To leave your mark on the world and accomplish truly interesting things, do you need to be rich? Brilliant? Able to take a mental beating and keep on fighting?
Not according to Steve Jobs. None of those factors will probably hurt your efforts to be exceptional, but according to the former Apple boss and general icon of excellence, the most important factor when it comes to living an extraordinary life is understanding that no one can stop you.
In a 1995 interview recently dug up by blog Farnam Street, Jobs laid out exactly what he thought separated those who live extraordinary lives from the majority of people who just drift through their days, and it’s both dead simple and profound – before you can do great things you have to believe you can:
When you grow up, you tend to get told that the world is the way it is and your life is just to live your life inside the world, try not to bash into the walls too much, try to have a nice family life, have fun, save a little money.
That’s a very limited life. Life can be much broader, once you discover one simple fact, and that is that everything around you that you call life was made up by people that were no smarter than you. And you can change it, you can influence it, you can build your own things that other people can use. Once you learn that, you’ll never be the same again.

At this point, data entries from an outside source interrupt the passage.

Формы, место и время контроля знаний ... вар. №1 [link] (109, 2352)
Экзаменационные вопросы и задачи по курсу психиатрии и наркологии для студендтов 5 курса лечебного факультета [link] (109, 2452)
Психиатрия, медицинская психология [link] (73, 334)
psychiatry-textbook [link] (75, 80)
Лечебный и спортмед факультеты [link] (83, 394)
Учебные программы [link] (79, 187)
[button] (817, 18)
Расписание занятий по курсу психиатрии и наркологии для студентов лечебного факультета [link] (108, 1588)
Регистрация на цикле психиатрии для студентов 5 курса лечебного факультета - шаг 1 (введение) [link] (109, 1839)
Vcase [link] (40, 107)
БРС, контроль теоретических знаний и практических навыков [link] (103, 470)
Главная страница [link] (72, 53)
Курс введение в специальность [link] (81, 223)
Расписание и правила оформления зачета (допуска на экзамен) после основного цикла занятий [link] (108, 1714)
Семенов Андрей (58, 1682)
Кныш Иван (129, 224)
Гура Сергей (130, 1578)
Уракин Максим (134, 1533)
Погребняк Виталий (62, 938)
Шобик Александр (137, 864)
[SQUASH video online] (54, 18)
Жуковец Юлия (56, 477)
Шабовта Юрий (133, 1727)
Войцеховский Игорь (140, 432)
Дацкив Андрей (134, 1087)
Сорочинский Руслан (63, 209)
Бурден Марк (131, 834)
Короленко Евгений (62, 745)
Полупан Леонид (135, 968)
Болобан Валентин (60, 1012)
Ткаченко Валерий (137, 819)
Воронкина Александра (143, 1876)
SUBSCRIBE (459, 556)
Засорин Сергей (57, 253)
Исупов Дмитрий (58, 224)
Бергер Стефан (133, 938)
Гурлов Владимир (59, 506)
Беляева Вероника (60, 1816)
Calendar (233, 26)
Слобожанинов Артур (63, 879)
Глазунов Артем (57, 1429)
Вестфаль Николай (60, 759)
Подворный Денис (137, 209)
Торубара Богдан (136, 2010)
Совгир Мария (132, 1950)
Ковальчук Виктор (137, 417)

And the minute that you understand that you can poke life and actually something will, you know if you push in, something will pop out the other side, that you can change it, you can mold it. That’s maybe the most important thing. It’s to shake off this erroneous notion that life is there and you’re just gonna live in it, versus embrace it, change it, improve it, make your mark upon it.
I think that’s very important and however, you learn that, once you learn it, you’ll want to change life and make it better, cause it’s kind of messed up, in a lot of ways. Once you learn that, you’ll never be the same again.
The world was a very different place 22 years ago when Jobs gave this interview (thanks, in many ways, to the tech Jobs helped build in those decades), but this advice is timeless.
His words are basically a re-framing of that old advice standby to stop asking for permission to pursue your dreams and just go after whatever you desire. But it’s a helpful re-framing for the great many people who don’t take that advice out of fear of upsetting those who designed the current world you’d like to upend or those who made plans for your life you’d like to defy. Didn’t they know what they were doing?
Not in Jobs’ not-so-humble opinion. We’re all just fumbling around here (even those “experts” who try as hard as possible to seem like they have it all together). You have as much a right to try to change the world as anyone else. And more right to determine your own life than anyone else. Realize that and you’re one huge step closer to becoming extraordinary.